With 15 Heavy Lines Busy, Joramco Eyes Component Capabilities
Jordanian MRO provider Joramco says it is emerging from the COVID-19 crisis about as strong as it went in and this could lead to additional component maintenance capabilities.
The Amman-based MRO now has 15 lines of heavy checks working, and along with plans to expand its capabilities to include parts, it is also continuing to bring new, young mechanics into its workforce.
“We are enjoying our busiest summer season, usually a quiet season,” says Fraser Currie, Joramco's chief commercial officer. “We usually are at full capacity thought the first quarter, then it drops off. That drop-of has not happened this year.”
One reason: about 30% of Joramco’s heavy check lines are now working on lease transitions. These jobs keep the MRO busy, but Currie says keeping three parties happy – operator, MRO and lessor – presents challenges. He would like to turn lease transitions more into a “science, like C and D checks.”
Most lease transitions are taking place on narrowbody aircraft. Joramco expects full lines of widebody work through the end of the third and fourth quarter and is now starting to fill up its last few narrowbody lines. Currie expects these will be full through the end of the year and into March-April 2022.
Another reason for busy check lines is return to service work. At pandemic peak, Joramco had 60 parked aircraft, and the count is now down to 40. And these remaining 40 will eventually go back to operators. “None are going to the graveyard,” Currie notes.
The Joramco executive says his MRO suffered less than most shops during pandemic. The volume of work continued strong, but costs rose significantly, due to the expenses of keeping staff and customers safe. With lockdowns, Joramco had to manage with fewer people, and that drove up costs.
Joramco now is moving into component work. It has signed an agreement with Lufthansa Technik Middle East (LTME) under which LTME will do major overhauls of nacelles for Joramco at its Dubai shops, and will also provide training so that Joramco can inspect and do minor repairs on nacelles in its own shops in Amman.
Director of business development Elie Dib says the company is in discussions with several OEMs on becoming a center of excellence for repairs of their parts in the Middle East.
And part of the agreement with LTME envisions help from the global MRO for Joramco becoming a center of excellence for repair of more components.
The two companies are now working to select the specific components from a list of eight possibilities: oxygen cylinders; oxygen containers; fire extinguishers; slide rafts; smoke detectors; emergency locator transmitters; cockpit voice recorders; flight data recorders; and hydraulic fuses and valves.
“We are now building the business case for each,” Dib says. He expects selection of the components to be added to the MRO provider's capabilities list will made by the end of September.
Meanwhile, Joramco is proceeding vigorously on another training front.

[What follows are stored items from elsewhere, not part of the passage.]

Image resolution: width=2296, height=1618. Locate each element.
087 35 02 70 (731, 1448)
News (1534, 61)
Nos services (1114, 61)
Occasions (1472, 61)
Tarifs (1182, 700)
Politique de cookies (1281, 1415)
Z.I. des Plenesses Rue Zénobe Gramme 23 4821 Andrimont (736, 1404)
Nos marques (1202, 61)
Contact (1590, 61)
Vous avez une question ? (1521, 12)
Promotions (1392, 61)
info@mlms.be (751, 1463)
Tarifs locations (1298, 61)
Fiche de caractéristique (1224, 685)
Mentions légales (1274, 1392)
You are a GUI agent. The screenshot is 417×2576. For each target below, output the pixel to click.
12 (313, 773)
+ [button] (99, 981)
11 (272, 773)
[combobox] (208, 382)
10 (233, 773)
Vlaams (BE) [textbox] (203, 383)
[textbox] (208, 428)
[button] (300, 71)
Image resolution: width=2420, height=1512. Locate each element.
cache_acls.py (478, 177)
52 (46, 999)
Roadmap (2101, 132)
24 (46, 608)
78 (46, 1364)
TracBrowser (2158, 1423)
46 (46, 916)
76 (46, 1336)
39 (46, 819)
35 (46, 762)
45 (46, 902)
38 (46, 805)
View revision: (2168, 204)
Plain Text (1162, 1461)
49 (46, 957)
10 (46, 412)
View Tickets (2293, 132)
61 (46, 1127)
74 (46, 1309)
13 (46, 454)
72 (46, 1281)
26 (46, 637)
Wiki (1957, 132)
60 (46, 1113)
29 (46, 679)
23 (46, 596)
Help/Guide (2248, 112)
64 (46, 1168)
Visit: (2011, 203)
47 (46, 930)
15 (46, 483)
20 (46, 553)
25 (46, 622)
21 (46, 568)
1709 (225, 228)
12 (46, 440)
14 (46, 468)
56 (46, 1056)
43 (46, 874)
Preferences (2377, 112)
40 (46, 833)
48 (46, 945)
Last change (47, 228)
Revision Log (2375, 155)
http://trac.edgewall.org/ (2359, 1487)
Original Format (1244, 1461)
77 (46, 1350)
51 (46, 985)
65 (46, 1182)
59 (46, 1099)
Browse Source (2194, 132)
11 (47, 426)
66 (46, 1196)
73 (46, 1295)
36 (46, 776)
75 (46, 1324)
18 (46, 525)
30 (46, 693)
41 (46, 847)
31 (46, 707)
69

By mid-October, the MRO expects to induct 25 new students into the Joramco Academy, which at any given time has about 50 students training for mechanic licenses.
The academy has enabled its parent shop to reduce the average age of mechanics from the late 40s three years ago to the early 40s today.
The Joramco Academy is supported by Scotland’s Air Service Training. So far, it has trained only Jordanian nationals, but Currie says it is looking to expand its offering to include foreign nationals, most likely from the Middle East region.